Hacker News new | ask | show | jobs
by spectre256 4111 days ago
Joel Spolsky has one of the most convincing discussions on this topic: http://www.joelonsoftware.com/articles/fog0000000069.html

"Back to that two page function. Yes, I know, it's just a simple function to display a window, but it has grown little hairs and stuff on it and nobody knows why. Well, I'll tell you why: those are bug fixes. ...

Each of these bugs took weeks of real-world usage before they were found. The programmer might have spent a couple of days reproducing the bug in the lab and fixing it. If it's like a lot of bugs, the fix might be one line of code, or it might even be a couple of characters, but a lot of work and time went into those two characters.

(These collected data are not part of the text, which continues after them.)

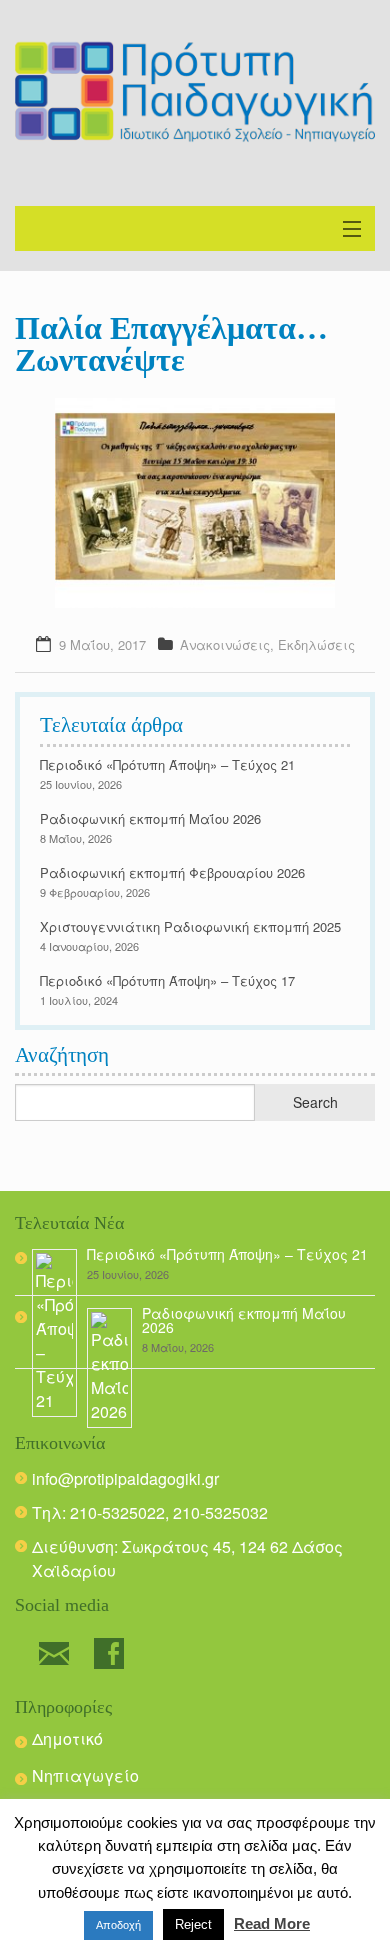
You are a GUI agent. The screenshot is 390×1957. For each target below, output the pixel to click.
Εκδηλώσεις (316, 644)
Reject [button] (193, 1924)
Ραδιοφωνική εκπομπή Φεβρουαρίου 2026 (172, 872)
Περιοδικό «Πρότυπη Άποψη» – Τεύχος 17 (167, 980)
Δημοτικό (67, 1738)
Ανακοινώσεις (225, 644)
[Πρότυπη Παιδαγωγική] (195, 92)
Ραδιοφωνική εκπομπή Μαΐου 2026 (150, 818)
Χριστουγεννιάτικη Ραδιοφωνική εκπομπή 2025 (190, 926)
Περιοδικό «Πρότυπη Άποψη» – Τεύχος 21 (167, 764)
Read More (272, 1923)
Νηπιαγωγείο (85, 1775)
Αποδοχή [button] (118, 1925)
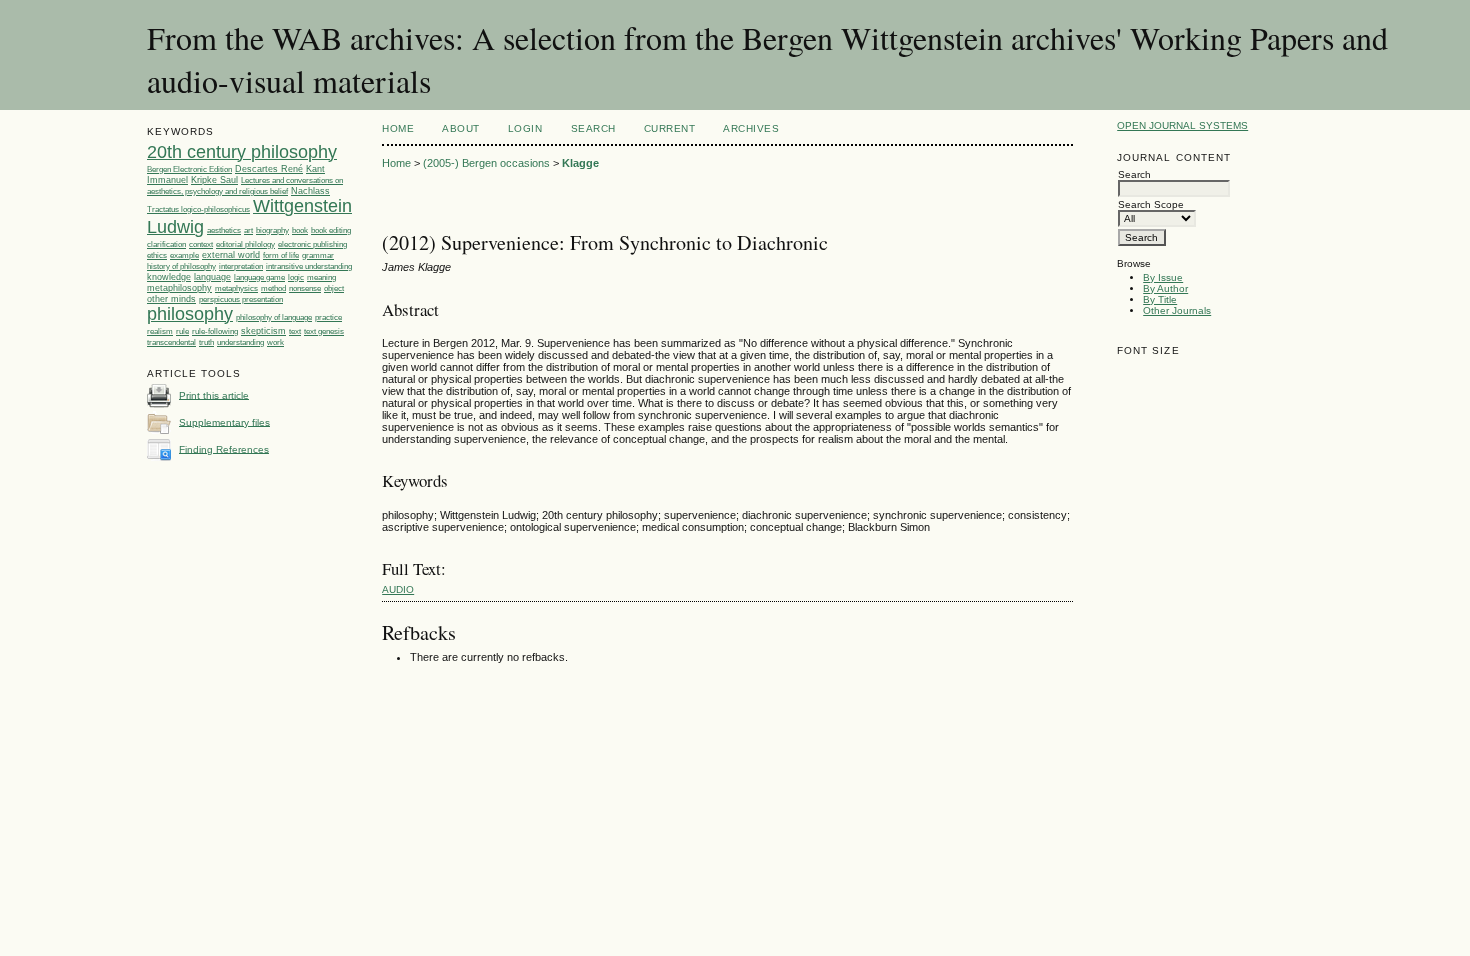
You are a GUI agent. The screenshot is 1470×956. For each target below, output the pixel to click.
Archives (751, 128)
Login (525, 128)
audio (398, 589)
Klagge (580, 163)
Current (670, 128)
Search (593, 128)
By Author (1165, 288)
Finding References (224, 448)
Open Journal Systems (1182, 125)
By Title (1160, 299)
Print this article (214, 394)
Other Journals (1177, 310)
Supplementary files (224, 421)
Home (398, 128)
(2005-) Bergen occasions (486, 163)
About (461, 128)
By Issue (1163, 277)
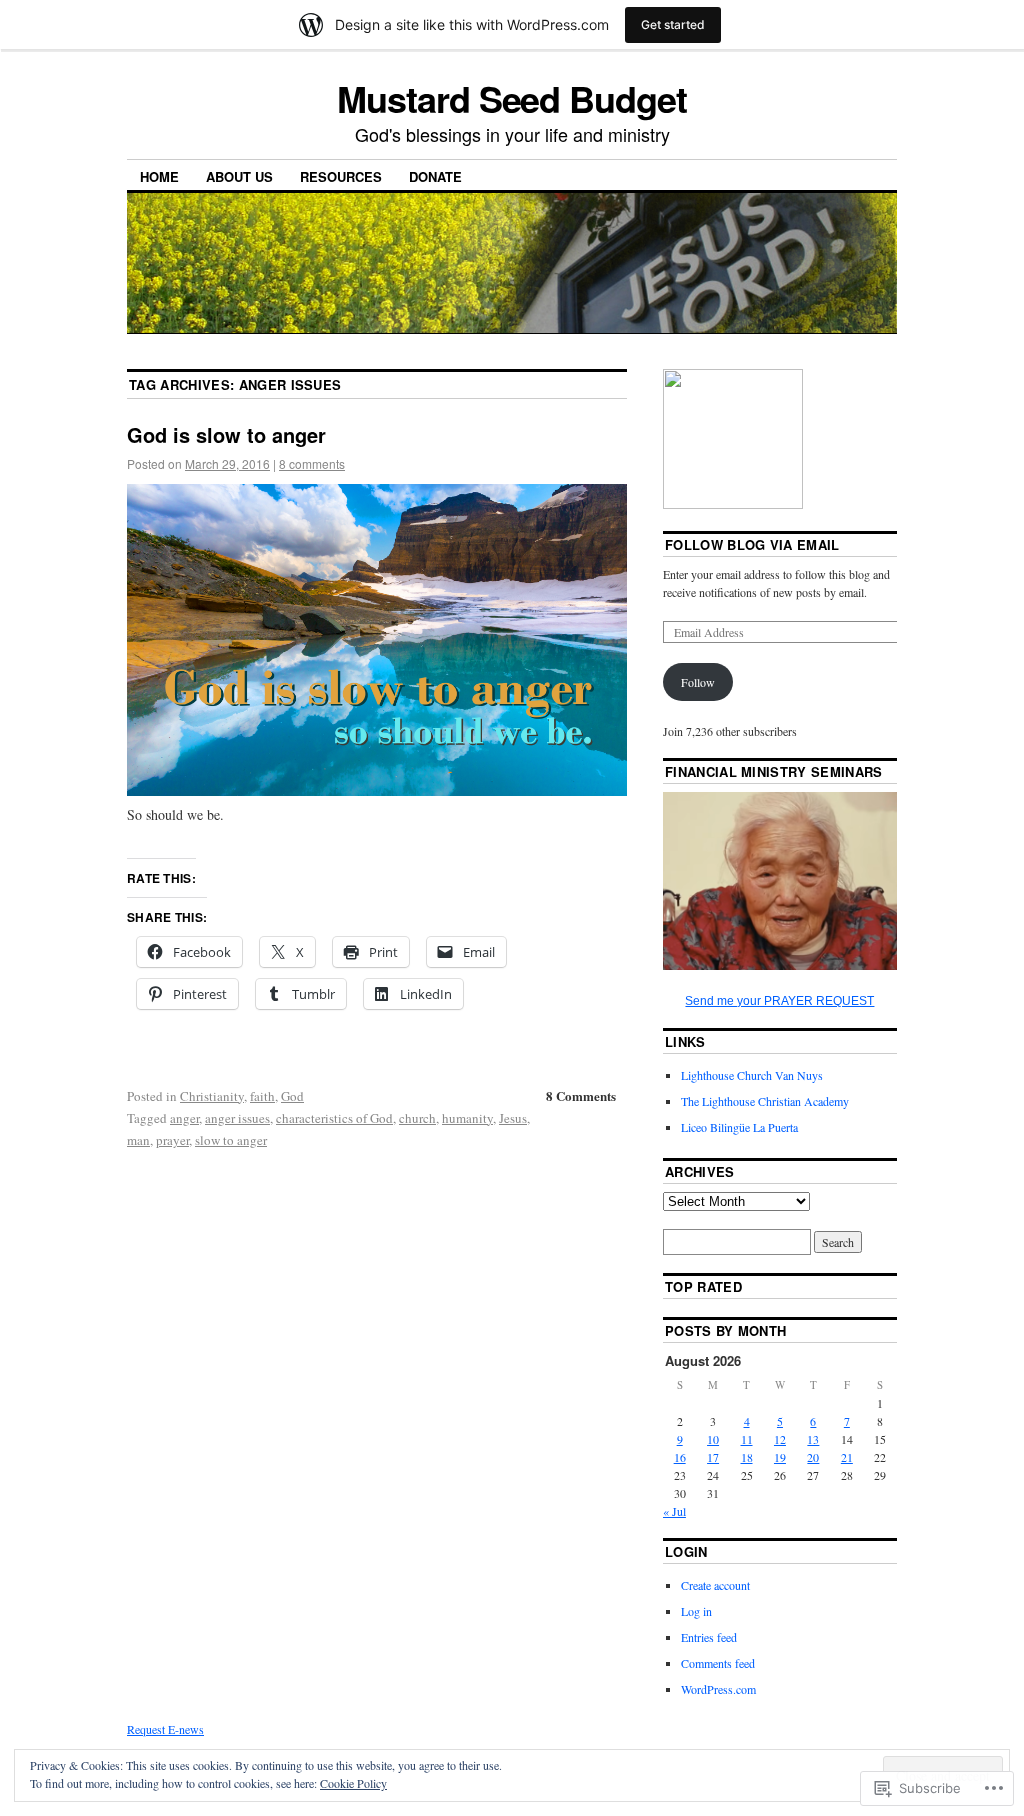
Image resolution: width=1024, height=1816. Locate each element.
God (292, 1096)
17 (713, 1457)
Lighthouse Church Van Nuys (752, 1075)
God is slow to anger (226, 434)
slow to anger (231, 1140)
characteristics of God (334, 1118)
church (417, 1118)
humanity (467, 1118)
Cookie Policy (353, 1783)
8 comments (312, 463)
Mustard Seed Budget (511, 98)
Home (159, 176)
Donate (435, 176)
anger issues (237, 1118)
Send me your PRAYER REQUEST (779, 1001)
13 (813, 1439)
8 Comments (581, 1095)
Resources (341, 176)
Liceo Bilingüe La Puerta (739, 1127)
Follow (698, 682)
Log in (696, 1611)
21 (847, 1457)
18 (747, 1457)
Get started (673, 24)
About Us (239, 176)
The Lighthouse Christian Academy (765, 1101)
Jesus (513, 1118)
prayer (172, 1140)
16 (680, 1457)
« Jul (674, 1511)
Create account (715, 1585)
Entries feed (709, 1637)
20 (813, 1457)
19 (780, 1457)
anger (184, 1118)
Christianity (212, 1096)
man (138, 1140)
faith (262, 1096)
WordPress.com (718, 1689)
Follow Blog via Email (752, 544)
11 (747, 1439)
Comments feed (718, 1663)
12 (780, 1439)
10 (713, 1439)
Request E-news (165, 1729)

When you throw away code and start from scratch, you are throwing away all that knowledge. All those collected bug fixes. Years of programming work."

2 comments

It doesn't convince me. There's no one answer that's correct for all situations.

Sometimes, had it been written well from the beginning, there wouldn't have been as many bugs in the first place, though.

I've seen codebases that really shouldn't be redone, just maintained and slightly patched over time - the risks are too high, the maintenance is low, patches are at least understood (mostly). I've also seen other codebases that should be scrapped and restarted. It really depends on the skills, commitment and expectations of the parties involved, and there's no one answer that fits all situations.

This time, PHK wasn't able to claim that he recognized any serious issues, but still started from scratch, leaving out even the idea to support all that NTPd already has fully implemented. And he received money to find and fix the bugs, not to make one more proof of concept.
Wasn't specifically defending the PHK decision, more just against the Spolsky article. I've seen it quoted as gospel over the past decade, and ... it just doesn't hold true in all situations.
It depends on the initial quality of the code. Spolsky happens to work with very talented people who tend not to write bad code, so if something looks weird and you don't know why it's there it's easy to give someone the benefit of the doubt.

But if you don't work with talented/skilled/experienced people and there's "weird stuff" in the codebase it might well be for no good reason at all.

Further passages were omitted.